> **Problem statement**
What you return should be every line of the material, unchanged.

═══ Exercise inputs ═══

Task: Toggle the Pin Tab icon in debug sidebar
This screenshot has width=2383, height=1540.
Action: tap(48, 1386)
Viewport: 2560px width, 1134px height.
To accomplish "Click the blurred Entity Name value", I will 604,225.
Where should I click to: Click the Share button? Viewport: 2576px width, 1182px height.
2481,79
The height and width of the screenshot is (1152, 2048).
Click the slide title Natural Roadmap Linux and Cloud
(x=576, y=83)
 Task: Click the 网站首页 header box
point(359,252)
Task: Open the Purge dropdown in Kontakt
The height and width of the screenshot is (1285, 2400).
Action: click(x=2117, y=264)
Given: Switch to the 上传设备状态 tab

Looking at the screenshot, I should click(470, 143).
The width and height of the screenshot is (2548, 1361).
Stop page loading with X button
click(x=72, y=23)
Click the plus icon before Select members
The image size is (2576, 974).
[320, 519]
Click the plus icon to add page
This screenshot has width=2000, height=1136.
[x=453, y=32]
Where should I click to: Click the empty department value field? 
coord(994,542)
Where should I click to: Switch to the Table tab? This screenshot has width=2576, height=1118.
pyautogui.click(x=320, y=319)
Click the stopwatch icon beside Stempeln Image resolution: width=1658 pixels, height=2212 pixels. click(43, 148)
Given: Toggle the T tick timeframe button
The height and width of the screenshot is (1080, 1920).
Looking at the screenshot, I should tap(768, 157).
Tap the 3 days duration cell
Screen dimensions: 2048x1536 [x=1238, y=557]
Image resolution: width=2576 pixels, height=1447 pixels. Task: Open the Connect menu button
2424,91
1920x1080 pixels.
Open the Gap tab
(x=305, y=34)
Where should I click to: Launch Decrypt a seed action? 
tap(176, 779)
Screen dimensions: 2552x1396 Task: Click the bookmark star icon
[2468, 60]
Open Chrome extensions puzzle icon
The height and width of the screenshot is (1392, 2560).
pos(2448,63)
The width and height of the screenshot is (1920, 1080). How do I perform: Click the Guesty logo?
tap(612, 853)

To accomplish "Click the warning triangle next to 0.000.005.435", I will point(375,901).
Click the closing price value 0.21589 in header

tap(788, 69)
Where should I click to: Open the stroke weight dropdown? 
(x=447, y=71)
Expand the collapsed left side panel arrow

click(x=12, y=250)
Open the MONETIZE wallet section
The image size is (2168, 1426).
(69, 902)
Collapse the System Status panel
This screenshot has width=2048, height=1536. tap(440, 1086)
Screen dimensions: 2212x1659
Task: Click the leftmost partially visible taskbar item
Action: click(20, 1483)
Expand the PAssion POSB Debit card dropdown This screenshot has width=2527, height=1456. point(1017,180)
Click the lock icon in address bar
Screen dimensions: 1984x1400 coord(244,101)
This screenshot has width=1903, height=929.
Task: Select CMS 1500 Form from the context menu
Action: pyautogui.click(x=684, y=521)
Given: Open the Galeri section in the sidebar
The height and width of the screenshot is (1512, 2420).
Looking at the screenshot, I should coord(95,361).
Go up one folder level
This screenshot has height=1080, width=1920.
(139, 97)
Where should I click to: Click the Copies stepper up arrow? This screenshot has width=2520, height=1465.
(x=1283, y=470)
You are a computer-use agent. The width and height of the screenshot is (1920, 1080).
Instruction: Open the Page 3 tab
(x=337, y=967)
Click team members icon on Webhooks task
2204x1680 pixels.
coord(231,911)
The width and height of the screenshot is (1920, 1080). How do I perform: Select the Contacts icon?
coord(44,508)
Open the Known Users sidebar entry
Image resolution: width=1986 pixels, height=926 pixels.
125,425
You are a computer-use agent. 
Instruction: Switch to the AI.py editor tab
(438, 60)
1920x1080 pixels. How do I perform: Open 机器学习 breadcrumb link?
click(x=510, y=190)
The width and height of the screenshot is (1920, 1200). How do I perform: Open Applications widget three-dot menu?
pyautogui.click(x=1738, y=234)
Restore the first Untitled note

═══

> **Task solution**
Task: Toggle the Pin Tab icon in debug sidebar
This screenshot has width=2383, height=1540.
Action: tap(48, 1386)
Viewport: 2560px width, 1134px height.
To accomplish "Click the blurred Entity Name value", I will 604,225.
Where should I click to: Click the Share button? Viewport: 2576px width, 1182px height.
2481,79
The height and width of the screenshot is (1152, 2048).
Click the slide title Natural Roadmap Linux and Cloud
(x=576, y=83)
 Task: Click the 网站首页 header box
point(359,252)
Task: Open the Purge dropdown in Kontakt
The height and width of the screenshot is (1285, 2400).
Action: click(x=2117, y=264)
Given: Switch to the 上传设备状态 tab

Looking at the screenshot, I should click(470, 143).
The width and height of the screenshot is (2548, 1361).
Stop page loading with X button
click(x=72, y=23)
Click the plus icon before Select members
The image size is (2576, 974).
[320, 519]
Click the plus icon to add page
This screenshot has width=2000, height=1136.
[x=453, y=32]
Where should I click to: Click the empty department value field? 
coord(994,542)
Where should I click to: Switch to the Table tab? This screenshot has width=2576, height=1118.
pyautogui.click(x=320, y=319)
Click the stopwatch icon beside Stempeln Image resolution: width=1658 pixels, height=2212 pixels. click(43, 148)
Given: Toggle the T tick timeframe button
The height and width of the screenshot is (1080, 1920).
Looking at the screenshot, I should tap(768, 157).
Tap the 3 days duration cell
Screen dimensions: 2048x1536 [x=1238, y=557]
Image resolution: width=2576 pixels, height=1447 pixels. Task: Open the Connect menu button
2424,91
1920x1080 pixels.
Open the Gap tab
(x=305, y=34)
Where should I click to: Launch Decrypt a seed action? 
tap(176, 779)
Screen dimensions: 2552x1396 Task: Click the bookmark star icon
[2468, 60]
Open Chrome extensions puzzle icon
The height and width of the screenshot is (1392, 2560).
pos(2448,63)
The width and height of the screenshot is (1920, 1080). How do I perform: Click the Guesty logo?
tap(612, 853)

To accomplish "Click the warning triangle next to 0.000.005.435", I will point(375,901).
Click the closing price value 0.21589 in header

tap(788, 69)
Where should I click to: Open the stroke weight dropdown? 
(x=447, y=71)
Expand the collapsed left side panel arrow

click(x=12, y=250)
Open the MONETIZE wallet section
The image size is (2168, 1426).
(69, 902)
Collapse the System Status panel
This screenshot has width=2048, height=1536. tap(440, 1086)
Screen dimensions: 2212x1659
Task: Click the leftmost partially visible taskbar item
Action: click(20, 1483)
Expand the PAssion POSB Debit card dropdown This screenshot has width=2527, height=1456. point(1017,180)
Click the lock icon in address bar
Screen dimensions: 1984x1400 coord(244,101)
This screenshot has width=1903, height=929.
Task: Select CMS 1500 Form from the context menu
Action: pyautogui.click(x=684, y=521)
Given: Open the Galeri section in the sidebar
The height and width of the screenshot is (1512, 2420).
Looking at the screenshot, I should coord(95,361).
Go up one folder level
This screenshot has height=1080, width=1920.
(139, 97)
Where should I click to: Click the Copies stepper up arrow? This screenshot has width=2520, height=1465.
(x=1283, y=470)
You are a computer-use agent. The width and height of the screenshot is (1920, 1080).
Instruction: Open the Page 3 tab
(x=337, y=967)
Click team members icon on Webhooks task
2204x1680 pixels.
coord(231,911)
The width and height of the screenshot is (1920, 1080). How do I perform: Select the Contacts icon?
coord(44,508)
Open the Known Users sidebar entry
Image resolution: width=1986 pixels, height=926 pixels.
125,425
You are a computer-use agent. 
Instruction: Switch to the AI.py editor tab
(438, 60)
1920x1080 pixels. How do I perform: Open 机器学习 breadcrumb link?
click(x=510, y=190)
The width and height of the screenshot is (1920, 1200). How do I perform: Open Applications widget three-dot menu?
pyautogui.click(x=1738, y=234)
Restore the first Untitled note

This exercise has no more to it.